For months and months, we've been treated to the same refrain about President Obama's election prospects: that they hinge on his ability to frame the race, rather than as a referendum on his record in office, as a choice between two competing visions for the nation. Mitt Romney's election hopes, on the other hand, have always lain in his ability to make the sluggish economy the singular focus of the campaign.
By and large, the Obama campaign has won this battle. Throughout the summer, Obama successfully deflected attacks on his economic policy with attacks on Romney's record as a venture capitalist and his proposed tax cuts for the wealthiest Americans.
Still, Americans haven't been sold on Obama's ability to execute. Thanks to an aggressive PR campaign, many now credit Obama with saving the auto industry and averting an even deeper recession. But unemployment remains high, no meaningful progress has been made on reducing the deficit and Obama has displayed frustratingly little political acumen when negotiating key issues with Republicans.
The "choice," then, doesn't just revolve around making Romney unpalatable to the American people - it also involves healthy doses of boasting from the Obama campaign to enhance the president's record. This is why former President Bill Clinton's speech at the Democratic National Convention, during which he spent nearly 50 minutes describing Obama's every achievement in minute - and tremendously accurate - detail, was such a hit.
What we've seen over the last two weeks, however, isn't the "choice" dynamic the Democrats were hoping for. It's something even better, something they couldn't have pictured in their wildest dreams: Romney has blundered so badly that the election has turned into a referendum, not on the president but on his challenger.
Romney's deterioration began on Sept. 11, when he tried to wring out campaign fodder from the attacks on the U.S. Consulate in Libya and the U.S. Embassy in Egypt. He seized on a statement by embassy officials disavowing the anti-Muslim video that purportedly led to the attacks as evidence of the Obama administration's policy of "appeasement."
The statement, it turned out, was nothing more than a desperate attempt by officials trapped in the embassy to persuade an angry horde of protesters not to storm inside and kill them. And contrary to Romney's suggestion, the Embassy statement was issued hours before the attack on the consulate, not after.
The reaction in the media to Romney's callousness was swift and vicious. Very few Republicans came to his defense, and when the details of the attack came to light the next day, Romney appeared not just insensitive but also stunningly inept.

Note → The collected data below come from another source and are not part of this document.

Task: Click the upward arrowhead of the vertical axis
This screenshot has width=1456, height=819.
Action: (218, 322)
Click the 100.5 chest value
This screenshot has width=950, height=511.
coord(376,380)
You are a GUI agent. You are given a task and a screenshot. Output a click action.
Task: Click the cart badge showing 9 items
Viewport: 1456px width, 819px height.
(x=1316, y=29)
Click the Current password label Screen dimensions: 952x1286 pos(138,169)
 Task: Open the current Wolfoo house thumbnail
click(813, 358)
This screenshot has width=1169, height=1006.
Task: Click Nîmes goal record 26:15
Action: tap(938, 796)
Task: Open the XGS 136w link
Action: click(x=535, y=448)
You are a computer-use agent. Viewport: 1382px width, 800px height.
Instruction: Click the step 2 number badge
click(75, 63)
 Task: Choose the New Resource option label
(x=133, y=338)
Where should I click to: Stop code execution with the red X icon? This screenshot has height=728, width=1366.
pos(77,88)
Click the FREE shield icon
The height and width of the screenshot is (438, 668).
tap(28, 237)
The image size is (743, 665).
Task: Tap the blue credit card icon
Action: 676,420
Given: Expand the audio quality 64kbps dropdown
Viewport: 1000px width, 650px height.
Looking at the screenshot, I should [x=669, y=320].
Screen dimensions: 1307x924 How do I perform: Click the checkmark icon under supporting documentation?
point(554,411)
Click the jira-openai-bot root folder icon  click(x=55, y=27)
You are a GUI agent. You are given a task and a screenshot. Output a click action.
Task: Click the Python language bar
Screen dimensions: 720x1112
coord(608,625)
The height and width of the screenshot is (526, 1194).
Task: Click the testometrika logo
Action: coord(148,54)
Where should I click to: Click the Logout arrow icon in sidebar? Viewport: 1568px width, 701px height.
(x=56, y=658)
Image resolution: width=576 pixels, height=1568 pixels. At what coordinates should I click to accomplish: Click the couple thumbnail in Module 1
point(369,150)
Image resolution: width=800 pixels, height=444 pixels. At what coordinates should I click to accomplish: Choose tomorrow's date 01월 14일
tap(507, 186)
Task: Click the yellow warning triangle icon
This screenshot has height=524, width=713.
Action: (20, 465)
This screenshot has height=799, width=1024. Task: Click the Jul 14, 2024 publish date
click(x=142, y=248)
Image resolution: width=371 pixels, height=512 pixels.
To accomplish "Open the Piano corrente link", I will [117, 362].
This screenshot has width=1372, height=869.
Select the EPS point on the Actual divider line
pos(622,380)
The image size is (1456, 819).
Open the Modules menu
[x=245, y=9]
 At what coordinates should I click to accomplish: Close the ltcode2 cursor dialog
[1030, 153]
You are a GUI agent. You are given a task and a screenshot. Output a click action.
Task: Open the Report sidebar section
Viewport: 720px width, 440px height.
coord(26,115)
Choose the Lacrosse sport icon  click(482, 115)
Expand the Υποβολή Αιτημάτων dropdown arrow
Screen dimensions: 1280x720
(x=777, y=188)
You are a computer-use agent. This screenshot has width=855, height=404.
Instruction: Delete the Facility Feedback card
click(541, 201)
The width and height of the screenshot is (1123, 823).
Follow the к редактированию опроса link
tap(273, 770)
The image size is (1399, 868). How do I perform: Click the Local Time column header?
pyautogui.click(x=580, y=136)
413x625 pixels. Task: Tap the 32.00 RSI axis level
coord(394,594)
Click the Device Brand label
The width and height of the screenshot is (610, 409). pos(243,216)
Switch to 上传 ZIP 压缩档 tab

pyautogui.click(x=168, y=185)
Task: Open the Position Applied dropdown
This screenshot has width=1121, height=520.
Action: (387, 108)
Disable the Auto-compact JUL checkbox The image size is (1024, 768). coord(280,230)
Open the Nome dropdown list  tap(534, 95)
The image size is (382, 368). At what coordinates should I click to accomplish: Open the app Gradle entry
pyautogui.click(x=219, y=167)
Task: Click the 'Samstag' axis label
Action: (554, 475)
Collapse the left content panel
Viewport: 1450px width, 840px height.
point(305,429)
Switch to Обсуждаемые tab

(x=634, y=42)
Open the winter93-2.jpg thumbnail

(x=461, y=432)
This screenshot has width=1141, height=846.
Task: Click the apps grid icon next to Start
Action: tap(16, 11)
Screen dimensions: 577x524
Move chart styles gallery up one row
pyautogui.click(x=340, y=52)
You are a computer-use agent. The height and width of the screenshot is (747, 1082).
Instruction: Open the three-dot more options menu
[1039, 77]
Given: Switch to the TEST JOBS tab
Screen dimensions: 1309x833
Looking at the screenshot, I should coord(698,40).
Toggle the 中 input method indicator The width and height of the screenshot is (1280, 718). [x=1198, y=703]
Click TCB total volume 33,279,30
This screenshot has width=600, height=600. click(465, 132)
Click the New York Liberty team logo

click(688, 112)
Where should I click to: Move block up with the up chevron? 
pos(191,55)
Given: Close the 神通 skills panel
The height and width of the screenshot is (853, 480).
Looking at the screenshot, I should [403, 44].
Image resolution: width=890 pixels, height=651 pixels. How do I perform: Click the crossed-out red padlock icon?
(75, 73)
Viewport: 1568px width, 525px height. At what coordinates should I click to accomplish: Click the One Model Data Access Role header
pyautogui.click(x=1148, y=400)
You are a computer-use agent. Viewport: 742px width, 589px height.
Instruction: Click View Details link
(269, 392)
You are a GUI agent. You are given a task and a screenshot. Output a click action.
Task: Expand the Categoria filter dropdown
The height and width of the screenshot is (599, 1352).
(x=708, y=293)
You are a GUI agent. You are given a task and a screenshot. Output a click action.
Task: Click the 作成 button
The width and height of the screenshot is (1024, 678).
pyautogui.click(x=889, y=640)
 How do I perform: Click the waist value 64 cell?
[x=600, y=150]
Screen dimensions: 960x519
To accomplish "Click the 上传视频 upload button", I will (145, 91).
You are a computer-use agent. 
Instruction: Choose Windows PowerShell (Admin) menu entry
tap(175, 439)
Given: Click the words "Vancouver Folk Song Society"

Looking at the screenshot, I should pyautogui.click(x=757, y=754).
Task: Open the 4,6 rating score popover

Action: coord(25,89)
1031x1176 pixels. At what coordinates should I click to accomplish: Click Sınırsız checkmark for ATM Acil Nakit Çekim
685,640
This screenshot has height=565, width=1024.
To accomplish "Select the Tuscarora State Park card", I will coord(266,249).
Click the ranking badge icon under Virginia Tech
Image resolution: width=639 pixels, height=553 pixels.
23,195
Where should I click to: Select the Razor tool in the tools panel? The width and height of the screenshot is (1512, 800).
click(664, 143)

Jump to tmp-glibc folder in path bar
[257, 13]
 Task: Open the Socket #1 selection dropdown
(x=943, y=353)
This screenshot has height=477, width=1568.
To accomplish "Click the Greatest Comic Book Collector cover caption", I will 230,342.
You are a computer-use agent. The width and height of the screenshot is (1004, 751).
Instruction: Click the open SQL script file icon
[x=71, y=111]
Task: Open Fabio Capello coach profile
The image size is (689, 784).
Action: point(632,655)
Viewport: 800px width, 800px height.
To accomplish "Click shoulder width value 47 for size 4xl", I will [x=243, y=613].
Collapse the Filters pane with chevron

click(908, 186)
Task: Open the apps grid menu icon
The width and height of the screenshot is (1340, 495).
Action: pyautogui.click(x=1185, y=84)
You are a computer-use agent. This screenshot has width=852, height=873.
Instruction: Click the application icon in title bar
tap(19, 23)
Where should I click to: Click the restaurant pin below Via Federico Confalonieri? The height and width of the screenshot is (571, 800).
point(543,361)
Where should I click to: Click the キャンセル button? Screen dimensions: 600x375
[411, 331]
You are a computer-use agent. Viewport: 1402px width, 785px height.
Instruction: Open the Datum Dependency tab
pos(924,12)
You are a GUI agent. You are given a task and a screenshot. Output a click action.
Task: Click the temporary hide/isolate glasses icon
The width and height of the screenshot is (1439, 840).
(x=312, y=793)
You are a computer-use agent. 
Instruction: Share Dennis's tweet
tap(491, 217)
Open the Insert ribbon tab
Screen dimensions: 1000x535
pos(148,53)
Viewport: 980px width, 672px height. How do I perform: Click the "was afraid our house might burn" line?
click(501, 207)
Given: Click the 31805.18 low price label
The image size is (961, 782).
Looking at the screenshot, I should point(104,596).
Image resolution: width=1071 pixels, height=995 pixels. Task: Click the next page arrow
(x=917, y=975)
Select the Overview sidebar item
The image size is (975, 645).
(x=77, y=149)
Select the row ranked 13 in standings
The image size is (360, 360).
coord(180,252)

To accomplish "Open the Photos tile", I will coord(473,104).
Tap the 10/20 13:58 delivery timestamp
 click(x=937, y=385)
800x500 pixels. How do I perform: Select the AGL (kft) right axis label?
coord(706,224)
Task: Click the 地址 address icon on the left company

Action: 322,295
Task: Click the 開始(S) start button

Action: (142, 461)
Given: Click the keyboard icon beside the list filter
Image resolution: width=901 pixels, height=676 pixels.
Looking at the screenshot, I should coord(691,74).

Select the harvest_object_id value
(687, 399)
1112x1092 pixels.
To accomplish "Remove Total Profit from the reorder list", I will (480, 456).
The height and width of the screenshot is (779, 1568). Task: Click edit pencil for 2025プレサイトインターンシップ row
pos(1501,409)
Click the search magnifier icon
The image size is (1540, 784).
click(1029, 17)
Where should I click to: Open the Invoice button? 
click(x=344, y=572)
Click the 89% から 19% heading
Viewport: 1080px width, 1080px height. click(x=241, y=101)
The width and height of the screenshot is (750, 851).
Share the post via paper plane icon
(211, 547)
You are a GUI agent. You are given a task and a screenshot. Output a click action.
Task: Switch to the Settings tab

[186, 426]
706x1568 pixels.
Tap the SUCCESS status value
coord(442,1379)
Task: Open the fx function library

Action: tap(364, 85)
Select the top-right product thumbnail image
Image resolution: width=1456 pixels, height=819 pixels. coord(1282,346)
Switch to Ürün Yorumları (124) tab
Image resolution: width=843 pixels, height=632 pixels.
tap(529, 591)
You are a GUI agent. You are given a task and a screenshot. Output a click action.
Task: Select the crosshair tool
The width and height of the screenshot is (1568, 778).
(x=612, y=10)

This represents a very bad missed opportunity for the Romney campaign. If it had only waited two days before trying to politicize the tragedy, it probably could have successfully portrayed the attack as a failure on the part of the Obama administration. Instead, the story became all about Romney's opportunism, and how he proved himself utterly unqualified to manage a foreign policy crisis - just as foreign policy crises were becoming a central focus of the campaign.
Then came the video from a private campaign fundraiser where Romney made comments about how Middle East peace is hopeless and being Latino would have made his life easier. The worst, though, were his ideas about the 47 percent of Americans who don't pay income taxes, whom he characterized as government freeloaders who refuse to take responsibility for their own lives -- never mind that most are actually working Americans or retirees.
With Romney's gaffes dominating the news cycle, Obama has virtually become a bystander in his own re-election campaign. The question now is not "Does Obama deserve a second term?" or even "Which of them would make a better president?" It's "What on Earth is wrong with Mitt Romney?"